Jakarta, Aktual.com — Lembaga amal global, Dokter Tanpa Batas (MSF) mengajukan petisi, yang ditandatangani ribuan orang, meminta perusahaan farmasi besar Pfizer Inc, Rabu (27/04) waktu setempat, untuk menurunkan harga vaksin radang paru-paru (pneumonia) untuk anak-anak keluarga miskin.

Pendukung mengusulkan penurunan harga vaksin tersebut menjadi 5 dolar AS bagi setiap anak-anak, yang memerlukan vaksin radang paru, khusus bagi anak-anak miskin. Mereka membubuhkan tandatangan pada petisi itu, yang diajukan ke kantor pusat perusahaan tersebut di New York, Amerika Serikat, pada malam menjelang rapat saham tahunan.
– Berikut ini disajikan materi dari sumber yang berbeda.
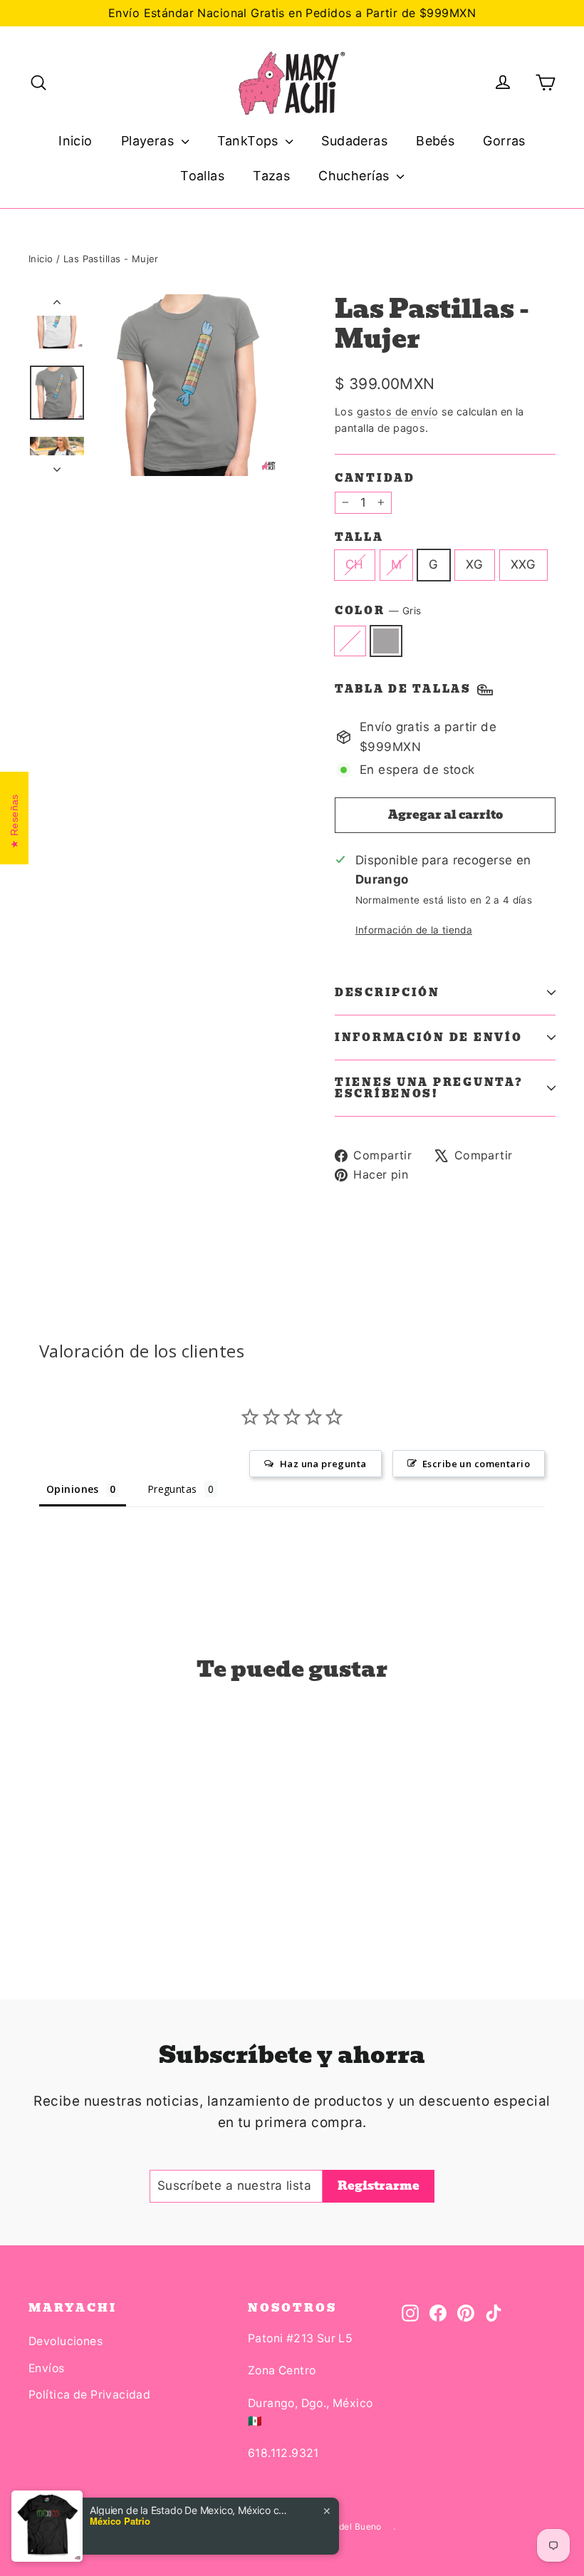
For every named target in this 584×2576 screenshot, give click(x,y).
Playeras (149, 140)
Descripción (387, 992)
Permohonan sama juga disampaikan kepada GlaxoSmithKline (GSK), yang juga membuat vaksin pencegah radang paru-paru.

Penyakit radang paru-paru pada tahun lalu menyebabkan 920.000 anak-anak meninggal di seluruh dunia, kata data Perserikatan Bangsa-bangsa (PBB), dan banyak wilayah di dunia tidak mampu mendapatkan vaksin bagi anak-anak untuk melawan infeksi pernafasan, demikian kata MSF.
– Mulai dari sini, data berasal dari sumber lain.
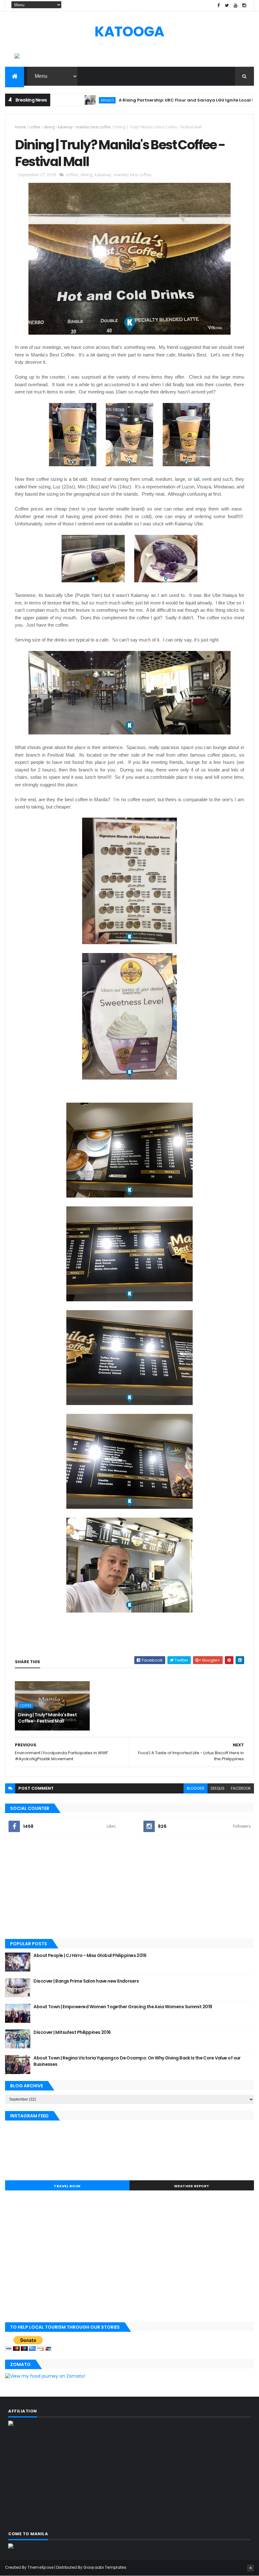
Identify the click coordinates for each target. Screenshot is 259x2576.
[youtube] (235, 5)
Lima puluh lima negara termasuk Pakistan, Kenya dan Myanmar saat ini bisa mendapat pengurangan harga vaksin melakui program kemitraan pemerintah-swasta Aliansi Global vaksin dan Imunisasi (GAVI).

Harga vaksin buatan Pfizer adalah 10 dolar untuk tiga dosis, sedangkan produksi GSK seharga sembilan dolar.

Namun, pendukung MSF meminta agar harga tersebut bisa dimurahkan setengahnya untuk negara-negara berkembang dan kelompok kemanusiaan.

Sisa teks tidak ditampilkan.